Quoted passage:
= = =

The last decade has witnessed an emerging number of tools, best-management guidelines, indices and benchmarks that aim to encourage the corporate world, including the financial services sector, to take account of social, environmental and governance issues. A large number of these tools and guidelines address aspects such as climate change, waste and energy use. The issue of biodiversity, however, has only recently started to be addressed. This project aims 1) to provide an overview of the guidelines, management systems, etc that have been developed so far; 2) assess if there is any evidence that biodiversity is a material risk for financial institutions (i.e. a business case); 3) gather opinions on the need/usefulness to develop a biodiversity benchmark and based on these views develop a draft framework which, at a later stage, can be used as a benchmark.
Biodiversity is often defined as the diversity within species, between species and of ecosystems (CBD, article 2).Although comprehensive, it might not always be a useful description when communicating with the business community. For businesses, biodiversity would be more useful when defining it as the economic value of natural or ‘ecosystem’ services that are sustained through the complex simultaneous interaction between many species that has long been integral to economic success, and is now at risk from growing biodiversity loss.www For the purpose of this report, biodiversity comprises defined ecosystems (i.e. forests, wetlands, drylands, etc) as well as biodiversity-related ecosystem services.xxx It also includes climate-mitigating policies that are focused on (terrestrial or marine) carbon sinks.yyy
Does your company have policies in place (e.g., guidelines, codes, principles) that requires screening of investments in new funds/ projects or loans to companies on any biodiversity-related issues (e.g., forestry, wetlands, species impact, climate mitigation3)? Are these policies applied company wide or service specific (e.g., asset management, project finance)? The Equator Principles, for example, have been primarily developed for project finance.

= = =

Assignment:
Return the full passage on biodiversity as a risk for financial institutions, reproducing every word and mark unchanged.

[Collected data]
= = =

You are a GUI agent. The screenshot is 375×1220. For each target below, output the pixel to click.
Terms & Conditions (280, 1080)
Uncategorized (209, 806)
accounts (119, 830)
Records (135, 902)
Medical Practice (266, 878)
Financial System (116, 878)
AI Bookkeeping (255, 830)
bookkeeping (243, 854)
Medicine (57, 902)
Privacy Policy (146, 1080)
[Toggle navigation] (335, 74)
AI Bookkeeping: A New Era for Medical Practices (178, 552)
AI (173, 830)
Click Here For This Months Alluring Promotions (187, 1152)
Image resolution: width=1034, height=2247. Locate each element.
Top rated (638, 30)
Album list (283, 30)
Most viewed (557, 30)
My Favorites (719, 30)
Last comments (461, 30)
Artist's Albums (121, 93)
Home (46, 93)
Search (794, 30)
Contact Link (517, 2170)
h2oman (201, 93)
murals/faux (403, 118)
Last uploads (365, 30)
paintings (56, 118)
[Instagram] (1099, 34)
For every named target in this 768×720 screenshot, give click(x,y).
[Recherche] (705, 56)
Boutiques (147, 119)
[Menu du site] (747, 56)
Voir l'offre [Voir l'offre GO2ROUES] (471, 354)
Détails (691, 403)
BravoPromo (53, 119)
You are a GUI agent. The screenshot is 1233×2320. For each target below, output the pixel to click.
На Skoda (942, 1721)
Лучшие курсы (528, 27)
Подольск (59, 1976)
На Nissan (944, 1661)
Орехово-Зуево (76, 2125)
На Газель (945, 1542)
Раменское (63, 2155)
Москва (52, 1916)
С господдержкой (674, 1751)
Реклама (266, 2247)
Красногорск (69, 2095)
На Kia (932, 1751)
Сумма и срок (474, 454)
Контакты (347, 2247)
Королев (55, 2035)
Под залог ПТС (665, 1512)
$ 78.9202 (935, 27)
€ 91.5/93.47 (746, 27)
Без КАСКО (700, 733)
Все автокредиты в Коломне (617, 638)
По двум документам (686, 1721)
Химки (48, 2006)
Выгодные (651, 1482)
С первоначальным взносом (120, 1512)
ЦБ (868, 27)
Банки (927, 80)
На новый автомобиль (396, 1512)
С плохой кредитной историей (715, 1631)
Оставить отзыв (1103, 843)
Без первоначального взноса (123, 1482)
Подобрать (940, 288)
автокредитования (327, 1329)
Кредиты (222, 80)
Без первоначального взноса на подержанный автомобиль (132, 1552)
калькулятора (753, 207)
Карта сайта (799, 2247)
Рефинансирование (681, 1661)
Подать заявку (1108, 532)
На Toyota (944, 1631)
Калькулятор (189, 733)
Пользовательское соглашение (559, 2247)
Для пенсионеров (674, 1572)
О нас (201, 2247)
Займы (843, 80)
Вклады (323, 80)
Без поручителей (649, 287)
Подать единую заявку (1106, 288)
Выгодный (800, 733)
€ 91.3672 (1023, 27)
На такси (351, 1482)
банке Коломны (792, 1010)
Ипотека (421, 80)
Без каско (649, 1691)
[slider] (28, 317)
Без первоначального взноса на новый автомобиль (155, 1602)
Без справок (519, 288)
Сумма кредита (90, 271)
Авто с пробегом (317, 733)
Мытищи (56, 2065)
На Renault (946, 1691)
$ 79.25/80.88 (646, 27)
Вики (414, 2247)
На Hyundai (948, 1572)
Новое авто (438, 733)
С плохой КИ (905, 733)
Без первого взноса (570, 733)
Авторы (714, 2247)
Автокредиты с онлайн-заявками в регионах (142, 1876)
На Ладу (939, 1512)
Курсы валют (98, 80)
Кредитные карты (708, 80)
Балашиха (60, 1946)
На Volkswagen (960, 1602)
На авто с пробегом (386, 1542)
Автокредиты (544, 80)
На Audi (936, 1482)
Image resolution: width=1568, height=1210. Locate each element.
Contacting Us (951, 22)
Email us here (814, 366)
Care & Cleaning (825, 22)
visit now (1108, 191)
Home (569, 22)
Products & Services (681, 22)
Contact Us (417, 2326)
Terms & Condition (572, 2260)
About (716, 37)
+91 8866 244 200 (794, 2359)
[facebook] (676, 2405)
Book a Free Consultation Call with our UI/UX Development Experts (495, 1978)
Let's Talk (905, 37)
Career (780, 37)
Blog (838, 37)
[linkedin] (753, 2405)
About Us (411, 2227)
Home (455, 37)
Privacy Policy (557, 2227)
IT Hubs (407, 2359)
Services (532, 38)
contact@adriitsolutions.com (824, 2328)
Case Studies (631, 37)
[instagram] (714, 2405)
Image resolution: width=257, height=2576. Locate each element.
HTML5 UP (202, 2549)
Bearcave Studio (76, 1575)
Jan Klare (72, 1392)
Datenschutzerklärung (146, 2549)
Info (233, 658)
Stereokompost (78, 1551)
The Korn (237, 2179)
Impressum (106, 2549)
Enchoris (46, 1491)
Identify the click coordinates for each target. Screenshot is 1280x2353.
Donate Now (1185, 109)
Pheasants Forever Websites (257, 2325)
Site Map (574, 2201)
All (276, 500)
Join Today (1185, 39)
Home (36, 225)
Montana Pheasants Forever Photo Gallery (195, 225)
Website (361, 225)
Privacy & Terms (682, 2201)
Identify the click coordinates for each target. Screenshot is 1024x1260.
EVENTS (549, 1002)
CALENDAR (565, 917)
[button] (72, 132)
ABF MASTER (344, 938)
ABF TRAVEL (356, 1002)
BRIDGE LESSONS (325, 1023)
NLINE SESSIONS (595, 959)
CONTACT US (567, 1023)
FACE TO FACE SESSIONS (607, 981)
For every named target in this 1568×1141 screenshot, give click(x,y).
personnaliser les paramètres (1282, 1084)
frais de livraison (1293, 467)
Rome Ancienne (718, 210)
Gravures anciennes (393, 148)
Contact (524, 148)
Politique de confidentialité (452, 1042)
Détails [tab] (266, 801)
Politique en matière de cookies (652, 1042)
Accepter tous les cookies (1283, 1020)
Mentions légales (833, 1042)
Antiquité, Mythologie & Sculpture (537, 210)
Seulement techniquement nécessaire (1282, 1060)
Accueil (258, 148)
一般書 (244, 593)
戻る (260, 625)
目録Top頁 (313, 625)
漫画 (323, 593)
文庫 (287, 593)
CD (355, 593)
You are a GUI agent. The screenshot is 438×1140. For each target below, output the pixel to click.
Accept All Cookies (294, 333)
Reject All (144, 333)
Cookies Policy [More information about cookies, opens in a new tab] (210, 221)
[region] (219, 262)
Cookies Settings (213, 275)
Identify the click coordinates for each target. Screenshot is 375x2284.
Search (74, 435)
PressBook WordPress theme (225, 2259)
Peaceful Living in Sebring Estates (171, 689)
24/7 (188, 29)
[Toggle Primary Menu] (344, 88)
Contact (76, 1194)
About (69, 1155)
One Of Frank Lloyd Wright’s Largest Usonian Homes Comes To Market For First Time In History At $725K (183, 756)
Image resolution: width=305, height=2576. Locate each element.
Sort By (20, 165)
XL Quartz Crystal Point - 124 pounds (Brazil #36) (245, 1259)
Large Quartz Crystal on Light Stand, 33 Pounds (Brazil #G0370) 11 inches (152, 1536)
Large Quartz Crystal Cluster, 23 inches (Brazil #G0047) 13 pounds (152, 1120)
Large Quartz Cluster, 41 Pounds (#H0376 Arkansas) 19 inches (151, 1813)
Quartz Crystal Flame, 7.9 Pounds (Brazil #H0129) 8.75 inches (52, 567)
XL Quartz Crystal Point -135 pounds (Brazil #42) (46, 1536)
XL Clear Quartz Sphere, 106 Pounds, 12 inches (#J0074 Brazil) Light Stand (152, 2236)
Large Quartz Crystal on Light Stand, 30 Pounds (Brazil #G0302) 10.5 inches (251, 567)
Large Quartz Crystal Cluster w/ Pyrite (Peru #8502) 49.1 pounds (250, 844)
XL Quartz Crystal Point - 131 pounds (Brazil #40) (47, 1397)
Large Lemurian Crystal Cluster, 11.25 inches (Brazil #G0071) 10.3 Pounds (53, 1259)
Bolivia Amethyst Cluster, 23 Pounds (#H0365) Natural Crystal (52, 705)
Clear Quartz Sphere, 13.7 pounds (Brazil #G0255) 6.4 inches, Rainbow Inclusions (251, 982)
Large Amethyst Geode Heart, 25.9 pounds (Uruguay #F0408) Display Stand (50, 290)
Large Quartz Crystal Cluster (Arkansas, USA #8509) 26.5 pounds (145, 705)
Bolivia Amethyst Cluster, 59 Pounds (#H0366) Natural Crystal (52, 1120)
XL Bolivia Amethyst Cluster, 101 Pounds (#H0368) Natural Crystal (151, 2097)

= = =

Result below:
The last decade has witnessed an emerging number of tools, best-management guidelines, indices and benchmarks that aim to encourage the corporate world, including the financial services sector, to take account of social, environmental and governance issues. A large number of these tools and guidelines address aspects such as climate change, waste and energy use. The issue of biodiversity, however, has only recently started to be addressed. This project aims 1) to provide an overview of the guidelines, management systems, etc that have been developed so far; 2) assess if there is any evidence that biodiversity is a material risk for financial institutions (i.e. a business case); 3) gather opinions on the need/usefulness to develop a biodiversity benchmark and based on these views develop a draft framework which, at a later stage, can be used as a benchmark.
Biodiversity is often defined as the diversity within species, between species and of ecosystems (CBD, article 2).Although comprehensive, it might not always be a useful description when communicating with the business community. For businesses, biodiversity would be more useful when defining it as the economic value of natural or ‘ecosystem’ services that are sustained through the complex simultaneous interaction between many species that has long been integral to economic success, and is now at risk from growing biodiversity loss.www For the purpose of this report, biodiversity comprises defined ecosystems (i.e. forests, wetlands, drylands, etc) as well as biodiversity-related ecosystem services.xxx It also includes climate-mitigating policies that are focused on (terrestrial or marine) carbon sinks.yyy
Does your company have policies in place (e.g., guidelines, codes, principles) that requires screening of investments in new funds/ projects or loans to companies on any biodiversity-related issues (e.g., forestry, wetlands, species impact, climate mitigation3)? Are these policies applied company wide or service specific (e.g., asset management, project finance)? The Equator Principles, for example, have been primarily developed for project finance.